Diana Brookins

Diana Brookins

Diana Christine Brookins was born on a snowy February afternoon at Fitzsimmons Army Medical Center in 1979. She died on July 25, National Patient Safety Day, 2004. For 25 years, she was the life and light of her immediate and extended family and an entire community of people who watched her grow up onstage in critically acclaimed roles at her mother’s theatre company, HART (Hillsboro Artists Regional Theater Company), just outside Portland, Oregon.

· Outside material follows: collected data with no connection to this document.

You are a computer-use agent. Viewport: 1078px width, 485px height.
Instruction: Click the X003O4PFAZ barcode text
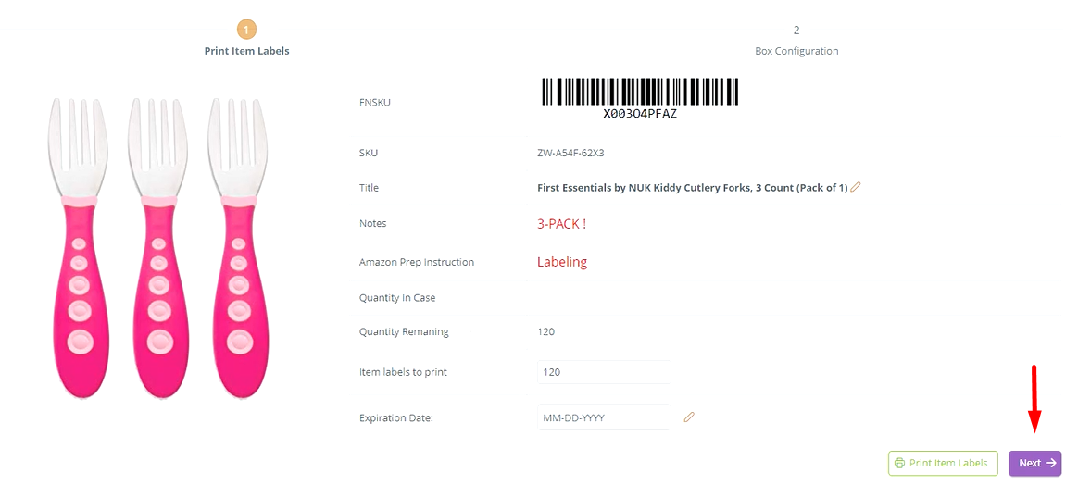point(640,115)
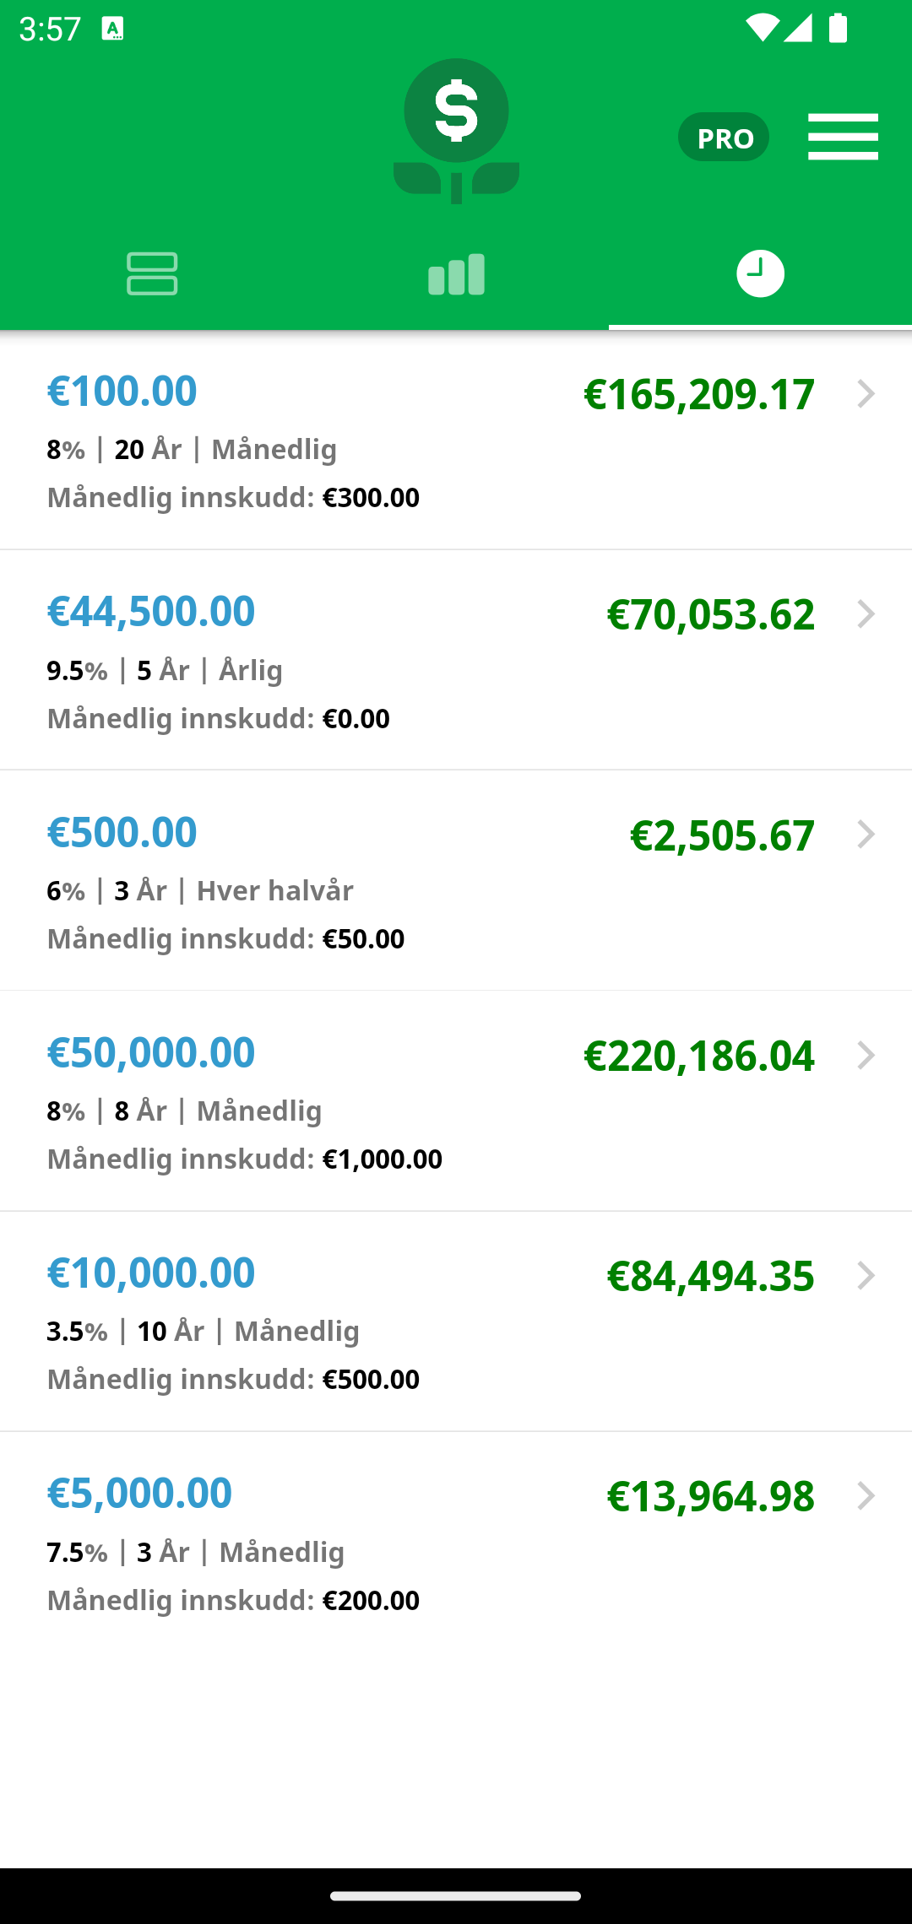The image size is (912, 1924).
Task: Select the €500.00 history entry
Action: point(456,881)
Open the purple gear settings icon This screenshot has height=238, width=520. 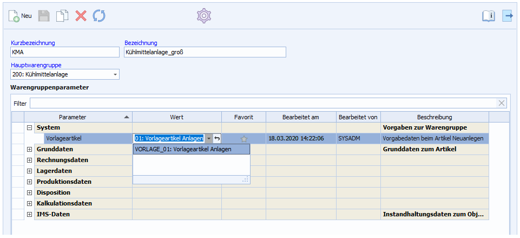[203, 16]
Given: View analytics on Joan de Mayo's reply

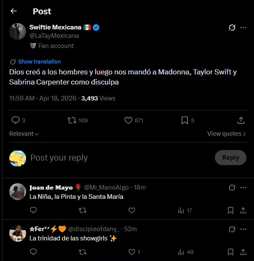Looking at the screenshot, I should coord(185,210).
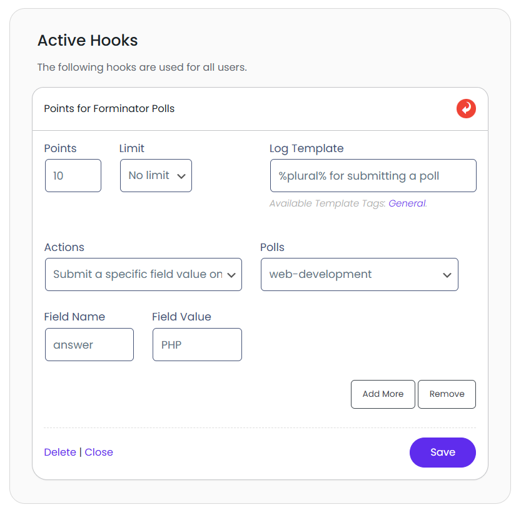Click the Log Template field label

click(306, 149)
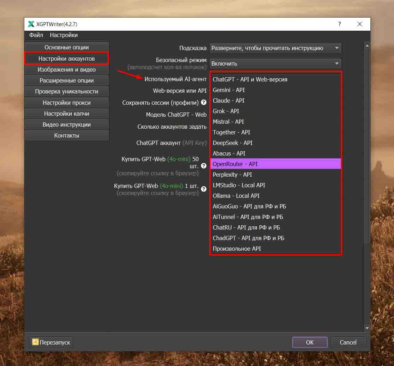Click the scrollbar down arrow

click(367, 328)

When Diana was 25, she found out she was pregnant and made the decision to keep her pregnancy and her baby. She continued to live and work near her parents in Portland and participated in church and theatre activities. On Palm Sunday, 2004, as she stood in front of her pastor to receive an Easter blessing, Diana collapsed from the pain of a single gallstone.

She was rushed into surgery and a complication ensued immediately. The complication was not acknowledged despite frequent attempts to get attending physicians to believe her. Three weeks following Diana’s original gall bladder surgery, the surgeon did an exploratory operation and collapsed in the operating room upon realizing what permanent damage had been done to this young mother-to-be.

An eight-hour surgical repair followed. Diana lived in two hospitals in critical condition from the 14th until the 29th week of her pregnancy, when her baby daughter was delivered. Within 110 days of having a minimally invasive gall bladder operation, Diana had nine surgeries, nine PICC lines, and developed liver, kidney, and heart failure. MRSA-infected PICC lines had destroyed the tricuspid valve in her heart.

Diana died eight days following the birth of her only child, Julia Belle Brookins, who now resides with her maternal grandmother, Kim Sandstrom Hawskey. Kim is a member of Mothers Against Medical Error and speaks on behalf of patients everywhere. Kim also is the author of Damselfly: The Diana Brookins Story, which is the first full-length theatrical production dedicated to all who have been lost to medical negligence and error.